We thought, Let’s not even use inspiration from any real military, let’s just let it be a mash-up — there’s a kind of anarchy in the design. We wanted Nextdooria to be the complete opposite of the palace.
KiKi Layne was wearing a number of Puma-branded items. Can you tell me about that collaboration?
Puma had a collaboration going on with [New York–based brand] Jahnkoy. I love the Jahnkoy aesthetic, so we created those looks ourselves and built those pieces in our workshop. So I got a shirt from Puma and cut it up and made KiKi’s green-and-white outfit.
What was the most challenging piece to make? What comes to mind for me is that gold Teyana Taylor cage dress and that absolutely gigantic wedding dress …
The cage dress came from Laurel DeWitt. I went to her for crowns because she’s a metalsmith, and she just had this dress hanging out at her parents house.
The wedding dress was Lavie By CK — she did that wonderful Tracee Ellis Ross African number with the train — so I was like, let’s have her make that. That was challenging, because the train in the first movie was all the way down the corridor. Ours had its own room when we were done.
How much did it weigh?
Eighty pounds. We couldn’t hang it up.

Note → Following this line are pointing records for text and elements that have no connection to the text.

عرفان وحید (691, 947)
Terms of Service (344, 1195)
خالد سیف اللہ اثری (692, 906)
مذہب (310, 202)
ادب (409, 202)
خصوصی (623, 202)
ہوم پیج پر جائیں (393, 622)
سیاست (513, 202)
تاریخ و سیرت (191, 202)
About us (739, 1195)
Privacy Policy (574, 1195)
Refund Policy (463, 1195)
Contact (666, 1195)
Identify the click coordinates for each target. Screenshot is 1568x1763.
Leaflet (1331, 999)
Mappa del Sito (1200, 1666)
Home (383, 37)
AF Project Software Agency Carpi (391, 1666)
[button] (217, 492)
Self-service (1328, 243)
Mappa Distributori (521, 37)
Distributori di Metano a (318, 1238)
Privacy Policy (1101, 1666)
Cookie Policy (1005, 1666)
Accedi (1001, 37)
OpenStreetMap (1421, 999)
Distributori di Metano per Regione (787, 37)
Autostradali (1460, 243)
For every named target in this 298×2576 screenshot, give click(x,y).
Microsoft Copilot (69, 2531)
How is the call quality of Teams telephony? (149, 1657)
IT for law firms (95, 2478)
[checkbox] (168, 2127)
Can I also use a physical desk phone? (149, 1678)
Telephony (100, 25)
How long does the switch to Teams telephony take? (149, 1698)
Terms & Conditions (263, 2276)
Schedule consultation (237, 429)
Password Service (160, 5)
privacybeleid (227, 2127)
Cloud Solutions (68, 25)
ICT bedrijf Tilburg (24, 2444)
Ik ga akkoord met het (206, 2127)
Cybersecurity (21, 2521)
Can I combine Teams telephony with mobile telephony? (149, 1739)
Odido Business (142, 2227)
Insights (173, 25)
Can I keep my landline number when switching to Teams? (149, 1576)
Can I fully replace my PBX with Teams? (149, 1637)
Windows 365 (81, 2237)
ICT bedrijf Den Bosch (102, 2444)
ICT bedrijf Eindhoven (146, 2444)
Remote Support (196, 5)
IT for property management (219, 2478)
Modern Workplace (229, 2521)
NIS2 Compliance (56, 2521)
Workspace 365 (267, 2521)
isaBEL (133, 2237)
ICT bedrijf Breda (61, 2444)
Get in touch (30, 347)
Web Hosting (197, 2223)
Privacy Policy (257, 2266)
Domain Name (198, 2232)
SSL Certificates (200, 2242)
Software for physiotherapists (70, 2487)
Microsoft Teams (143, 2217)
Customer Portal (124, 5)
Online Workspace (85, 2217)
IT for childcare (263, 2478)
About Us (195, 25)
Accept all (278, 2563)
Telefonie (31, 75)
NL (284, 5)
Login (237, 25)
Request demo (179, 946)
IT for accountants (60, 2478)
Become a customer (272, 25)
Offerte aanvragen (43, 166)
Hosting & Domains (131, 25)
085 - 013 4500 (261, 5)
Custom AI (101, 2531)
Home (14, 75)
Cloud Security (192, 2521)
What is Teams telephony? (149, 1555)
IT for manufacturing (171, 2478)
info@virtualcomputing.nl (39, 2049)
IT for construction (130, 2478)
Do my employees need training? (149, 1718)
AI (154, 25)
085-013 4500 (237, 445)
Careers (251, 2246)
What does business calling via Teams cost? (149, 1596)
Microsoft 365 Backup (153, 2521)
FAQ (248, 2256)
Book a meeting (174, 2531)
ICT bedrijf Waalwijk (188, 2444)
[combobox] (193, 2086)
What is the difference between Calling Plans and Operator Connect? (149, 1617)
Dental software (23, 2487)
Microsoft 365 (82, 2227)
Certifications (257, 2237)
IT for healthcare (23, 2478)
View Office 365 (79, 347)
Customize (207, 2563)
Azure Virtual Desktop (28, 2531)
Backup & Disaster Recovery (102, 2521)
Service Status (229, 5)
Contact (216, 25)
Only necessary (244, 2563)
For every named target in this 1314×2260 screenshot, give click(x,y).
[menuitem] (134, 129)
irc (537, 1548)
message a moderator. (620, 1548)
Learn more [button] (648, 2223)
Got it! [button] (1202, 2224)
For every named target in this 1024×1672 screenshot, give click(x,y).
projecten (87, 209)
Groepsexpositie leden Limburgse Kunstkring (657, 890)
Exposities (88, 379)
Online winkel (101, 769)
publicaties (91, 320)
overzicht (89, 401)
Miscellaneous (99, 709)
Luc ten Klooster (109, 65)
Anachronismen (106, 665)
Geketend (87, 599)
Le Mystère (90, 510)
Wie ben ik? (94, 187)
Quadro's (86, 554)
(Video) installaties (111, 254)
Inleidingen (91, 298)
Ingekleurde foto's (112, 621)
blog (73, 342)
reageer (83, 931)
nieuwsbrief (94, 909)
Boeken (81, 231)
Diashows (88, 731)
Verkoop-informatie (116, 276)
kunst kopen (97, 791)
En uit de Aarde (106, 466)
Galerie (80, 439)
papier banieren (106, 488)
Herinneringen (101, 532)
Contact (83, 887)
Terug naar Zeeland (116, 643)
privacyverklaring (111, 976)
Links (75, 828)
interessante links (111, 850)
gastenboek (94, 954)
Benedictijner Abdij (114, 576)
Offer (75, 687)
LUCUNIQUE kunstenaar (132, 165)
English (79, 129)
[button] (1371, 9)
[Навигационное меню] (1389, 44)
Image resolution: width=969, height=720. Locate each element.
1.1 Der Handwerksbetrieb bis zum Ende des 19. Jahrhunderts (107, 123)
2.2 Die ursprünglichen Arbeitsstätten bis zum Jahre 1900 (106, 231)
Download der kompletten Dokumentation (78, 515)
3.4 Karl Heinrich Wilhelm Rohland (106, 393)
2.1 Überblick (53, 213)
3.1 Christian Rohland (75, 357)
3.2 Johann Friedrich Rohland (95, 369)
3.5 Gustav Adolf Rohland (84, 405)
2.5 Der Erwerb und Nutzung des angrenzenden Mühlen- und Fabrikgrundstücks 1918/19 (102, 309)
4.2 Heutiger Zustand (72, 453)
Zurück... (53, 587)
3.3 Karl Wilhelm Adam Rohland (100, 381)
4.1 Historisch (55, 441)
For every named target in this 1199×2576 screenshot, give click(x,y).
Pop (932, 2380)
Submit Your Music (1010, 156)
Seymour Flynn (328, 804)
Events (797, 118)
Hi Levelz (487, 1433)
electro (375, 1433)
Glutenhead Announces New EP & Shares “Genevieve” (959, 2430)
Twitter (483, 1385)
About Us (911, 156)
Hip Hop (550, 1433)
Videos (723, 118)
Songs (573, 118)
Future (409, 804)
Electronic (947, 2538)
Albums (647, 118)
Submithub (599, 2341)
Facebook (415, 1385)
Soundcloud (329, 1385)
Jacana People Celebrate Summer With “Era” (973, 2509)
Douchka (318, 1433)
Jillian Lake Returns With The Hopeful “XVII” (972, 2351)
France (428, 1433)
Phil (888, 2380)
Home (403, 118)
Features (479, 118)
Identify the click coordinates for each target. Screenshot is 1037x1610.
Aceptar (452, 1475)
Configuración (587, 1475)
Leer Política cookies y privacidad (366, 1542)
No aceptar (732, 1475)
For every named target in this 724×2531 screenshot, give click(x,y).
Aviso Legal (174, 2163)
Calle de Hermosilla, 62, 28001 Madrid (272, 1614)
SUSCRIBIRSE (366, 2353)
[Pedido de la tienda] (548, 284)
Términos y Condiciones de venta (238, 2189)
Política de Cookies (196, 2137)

We had to put it on a dress form and then let the train just be in a separate room, an office room all by itself, because it was that huge.
What was your favorite piece?
A lace dress that we had for KiKi Layne, it was so beautiful. We painted it gold. Everybody was looking at me cross-eyed when I said that, but it was white, and I said, “She can’t be the person at the wedding in a white dress.” So we painted it gold because she was to be queen.
Was the Bulgari viper necklace that Leslie Jones put on real?
Yes. We had a security guard on set with us every time that the necklace was around. I was like, “For what? In case someone snatches it and runs out? What’s the security guard going to do? Run after it?”